Task to carry out: Your task is to write out all of the records once more, exactly.

Stored data entries
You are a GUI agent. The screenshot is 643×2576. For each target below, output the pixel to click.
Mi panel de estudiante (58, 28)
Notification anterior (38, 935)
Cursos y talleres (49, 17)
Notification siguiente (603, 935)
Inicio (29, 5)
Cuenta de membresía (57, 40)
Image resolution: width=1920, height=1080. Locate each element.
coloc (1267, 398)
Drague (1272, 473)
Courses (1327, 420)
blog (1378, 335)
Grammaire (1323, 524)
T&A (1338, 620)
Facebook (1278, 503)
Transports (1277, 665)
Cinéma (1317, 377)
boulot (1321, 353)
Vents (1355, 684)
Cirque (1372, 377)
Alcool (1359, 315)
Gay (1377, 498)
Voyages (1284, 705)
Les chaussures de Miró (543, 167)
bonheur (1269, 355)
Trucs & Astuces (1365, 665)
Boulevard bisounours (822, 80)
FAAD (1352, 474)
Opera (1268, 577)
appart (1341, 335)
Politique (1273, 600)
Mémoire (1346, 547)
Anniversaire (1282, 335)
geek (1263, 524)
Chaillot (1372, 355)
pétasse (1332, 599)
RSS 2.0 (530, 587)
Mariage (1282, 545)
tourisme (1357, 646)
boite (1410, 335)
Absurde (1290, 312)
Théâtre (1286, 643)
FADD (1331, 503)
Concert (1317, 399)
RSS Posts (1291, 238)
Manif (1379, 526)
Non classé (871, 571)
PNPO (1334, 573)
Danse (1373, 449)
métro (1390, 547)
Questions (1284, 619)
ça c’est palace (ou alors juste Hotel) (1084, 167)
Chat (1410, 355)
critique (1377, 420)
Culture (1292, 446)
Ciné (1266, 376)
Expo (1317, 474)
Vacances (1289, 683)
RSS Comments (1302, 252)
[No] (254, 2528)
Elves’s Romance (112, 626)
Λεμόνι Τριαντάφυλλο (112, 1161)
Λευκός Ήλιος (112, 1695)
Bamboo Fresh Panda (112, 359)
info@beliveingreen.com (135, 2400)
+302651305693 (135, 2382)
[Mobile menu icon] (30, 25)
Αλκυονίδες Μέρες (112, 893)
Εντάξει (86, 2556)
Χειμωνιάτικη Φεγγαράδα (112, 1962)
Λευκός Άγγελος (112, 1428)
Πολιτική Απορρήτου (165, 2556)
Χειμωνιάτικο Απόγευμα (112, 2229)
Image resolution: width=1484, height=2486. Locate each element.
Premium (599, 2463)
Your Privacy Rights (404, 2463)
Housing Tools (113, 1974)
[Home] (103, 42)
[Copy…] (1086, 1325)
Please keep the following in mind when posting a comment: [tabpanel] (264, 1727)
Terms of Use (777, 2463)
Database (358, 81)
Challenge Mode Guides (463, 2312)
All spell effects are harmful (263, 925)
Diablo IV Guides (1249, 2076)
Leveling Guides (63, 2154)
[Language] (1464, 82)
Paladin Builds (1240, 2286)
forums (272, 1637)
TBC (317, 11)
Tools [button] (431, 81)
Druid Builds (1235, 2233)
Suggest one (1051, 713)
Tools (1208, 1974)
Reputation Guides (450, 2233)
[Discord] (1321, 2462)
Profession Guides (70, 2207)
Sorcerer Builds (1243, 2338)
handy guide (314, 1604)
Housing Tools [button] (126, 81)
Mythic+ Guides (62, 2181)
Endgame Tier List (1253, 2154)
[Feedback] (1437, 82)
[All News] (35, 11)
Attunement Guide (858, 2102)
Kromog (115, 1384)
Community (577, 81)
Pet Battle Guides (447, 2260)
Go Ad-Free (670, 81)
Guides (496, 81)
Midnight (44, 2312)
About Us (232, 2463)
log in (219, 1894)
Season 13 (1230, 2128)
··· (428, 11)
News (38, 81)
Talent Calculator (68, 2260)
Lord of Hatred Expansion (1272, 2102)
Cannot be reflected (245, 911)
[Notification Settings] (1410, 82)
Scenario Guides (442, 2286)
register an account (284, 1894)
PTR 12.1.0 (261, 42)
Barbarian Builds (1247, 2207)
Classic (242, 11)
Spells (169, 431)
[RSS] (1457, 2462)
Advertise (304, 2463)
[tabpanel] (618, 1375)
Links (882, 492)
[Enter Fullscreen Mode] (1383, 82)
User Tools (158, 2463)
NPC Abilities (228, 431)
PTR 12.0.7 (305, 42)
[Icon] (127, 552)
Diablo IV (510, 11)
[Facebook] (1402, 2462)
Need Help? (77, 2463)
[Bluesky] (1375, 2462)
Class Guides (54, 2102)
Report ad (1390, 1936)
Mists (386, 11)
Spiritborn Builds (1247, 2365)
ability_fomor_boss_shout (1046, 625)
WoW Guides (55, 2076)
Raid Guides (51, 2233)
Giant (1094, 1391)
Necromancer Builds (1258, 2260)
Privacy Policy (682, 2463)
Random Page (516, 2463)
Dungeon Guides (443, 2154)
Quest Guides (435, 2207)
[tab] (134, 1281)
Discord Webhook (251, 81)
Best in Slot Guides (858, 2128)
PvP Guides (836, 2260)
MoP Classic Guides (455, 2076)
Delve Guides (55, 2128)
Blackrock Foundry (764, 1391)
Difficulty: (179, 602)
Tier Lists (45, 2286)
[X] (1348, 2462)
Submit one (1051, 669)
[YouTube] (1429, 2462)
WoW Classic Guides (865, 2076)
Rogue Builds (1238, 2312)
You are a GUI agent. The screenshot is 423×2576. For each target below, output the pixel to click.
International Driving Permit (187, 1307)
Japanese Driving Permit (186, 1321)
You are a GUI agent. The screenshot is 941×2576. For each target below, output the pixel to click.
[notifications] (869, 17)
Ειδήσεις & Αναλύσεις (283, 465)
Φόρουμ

Exercise answer:
You are a GUI agent. The screenshot is 643×2576. For each target below, output the pixel to click.
Mi panel de estudiante (58, 28)
Notification anterior (38, 935)
Cursos y talleres (49, 17)
Notification siguiente (603, 935)
Inicio (29, 5)
Cuenta de membresía (57, 40)
Image resolution: width=1920, height=1080. Locate each element.
coloc (1267, 398)
Drague (1272, 473)
Courses (1327, 420)
blog (1378, 335)
Grammaire (1323, 524)
T&A (1338, 620)
Facebook (1278, 503)
Transports (1277, 665)
Cinéma (1317, 377)
boulot (1321, 353)
Vents (1355, 684)
Cirque (1372, 377)
Alcool (1359, 315)
Gay (1377, 498)
Voyages (1284, 705)
Les chaussures de Miró (543, 167)
bonheur (1269, 355)
Trucs & Astuces (1365, 665)
Boulevard bisounours (822, 80)
FAAD (1352, 474)
Opera (1268, 577)
appart (1341, 335)
Politique (1273, 600)
Mémoire (1346, 547)
Anniversaire (1282, 335)
geek (1263, 524)
Chaillot (1372, 355)
pétasse (1332, 599)
RSS 2.0 (530, 587)
Mariage (1282, 545)
tourisme (1357, 646)
boite (1410, 335)
Absurde (1290, 312)
Théâtre (1286, 643)
FADD (1331, 503)
Concert (1317, 399)
RSS Posts (1291, 238)
Manif (1379, 526)
Non classé (871, 571)
PNPO (1334, 573)
Danse (1373, 449)
métro (1390, 547)
Questions (1284, 619)
ça c’est palace (ou alors juste Hotel) (1084, 167)
Chat (1410, 355)
critique (1377, 420)
Culture (1292, 446)
Ciné (1266, 376)
Expo (1317, 474)
Vacances (1289, 683)
RSS Comments (1302, 252)
[No] (254, 2528)
Elves’s Romance (112, 626)
Λεμόνι Τριαντάφυλλο (112, 1161)
Λευκός Ήλιος (112, 1695)
Bamboo Fresh Panda (112, 359)
info@beliveingreen.com (135, 2400)
+302651305693 (135, 2382)
[Mobile menu icon] (30, 25)
Αλκυονίδες Μέρες (112, 893)
Εντάξει (86, 2556)
Χειμωνιάτικη Φεγγαράδα (112, 1962)
Λευκός Άγγελος (112, 1428)
Πολιτική Απορρήτου (165, 2556)
Χειμωνιάτικο Απόγευμα (112, 2229)
Image resolution: width=1484, height=2486. Locate each element.
Premium (599, 2463)
Your Privacy Rights (404, 2463)
Housing Tools (113, 1974)
[Home] (103, 42)
[Copy…] (1086, 1325)
Please keep the following in mind when posting a comment: [tabpanel] (264, 1727)
Terms of Use (777, 2463)
Database (358, 81)
Challenge Mode Guides (463, 2312)
All spell effects are harmful (263, 925)
Diablo IV Guides (1249, 2076)
Leveling Guides (63, 2154)
[Language] (1464, 82)
Paladin Builds (1240, 2286)
forums (272, 1637)
TBC (317, 11)
Tools [button] (431, 81)
Druid Builds (1235, 2233)
Suggest one (1051, 713)
Tools (1208, 1974)
Reputation Guides (450, 2233)
[Discord] (1321, 2462)
Profession Guides (70, 2207)
Sorcerer Builds (1243, 2338)
handy guide (314, 1604)
Housing Tools [button] (126, 81)
Mythic+ Guides (62, 2181)
Endgame Tier List (1253, 2154)
[Feedback] (1437, 82)
[All News] (35, 11)
Attunement Guide (858, 2102)
Kromog (115, 1384)
Community (577, 81)
Pet Battle Guides (447, 2260)
Go Ad-Free (670, 81)
Guides (496, 81)
Midnight (44, 2312)
About Us (232, 2463)
log in (219, 1894)
Season 13 (1230, 2128)
··· (428, 11)
News (38, 81)
Talent Calculator (68, 2260)
Lord of Hatred Expansion (1272, 2102)
Cannot be reflected (245, 911)
[Notification Settings] (1410, 82)
Scenario Guides (442, 2286)
register an account (284, 1894)
PTR 12.1.0 (261, 42)
Barbarian Builds (1247, 2207)
Classic (242, 11)
Spells (169, 431)
[RSS] (1457, 2462)
Advertise (304, 2463)
[tabpanel] (618, 1375)
Links (882, 492)
[Enter Fullscreen Mode] (1383, 82)
User Tools (158, 2463)
NPC Abilities (228, 431)
PTR 12.0.7 (305, 42)
[Icon] (127, 552)
Diablo IV (510, 11)
[Facebook] (1402, 2462)
Need Help? (77, 2463)
[Bluesky] (1375, 2462)
Class Guides (54, 2102)
Report ad (1390, 1936)
Mists (386, 11)
Spiritborn Builds (1247, 2365)
ability_fomor_boss_shout (1046, 625)
WoW Guides (55, 2076)
Raid Guides (51, 2233)
Giant (1094, 1391)
Necromancer Builds (1258, 2260)
Privacy Policy (682, 2463)
Random Page (516, 2463)
Dungeon Guides (443, 2154)
Quest Guides (435, 2207)
[tab] (134, 1281)
Discord Webhook (251, 81)
Best in Slot Guides (858, 2128)
PvP Guides (836, 2260)
MoP Classic Guides (455, 2076)
Delve Guides (55, 2128)
Blackrock Foundry (764, 1391)
Difficulty: (179, 602)
Tier Lists (45, 2286)
[X] (1348, 2462)
Submit one (1051, 669)
[YouTube] (1429, 2462)
WoW Classic Guides (865, 2076)
Rogue Builds (1238, 2312)
You are a GUI agent. The screenshot is 423×2576. For each target below, output the pixel to click.
International Driving Permit (187, 1307)
Japanese Driving Permit (186, 1321)
You are a GUI agent. The screenshot is 941×2576. For each target below, output the pixel to click.
[notifications] (869, 17)
Ειδήσεις & Αναλύσεις (283, 465)
Φόρουμ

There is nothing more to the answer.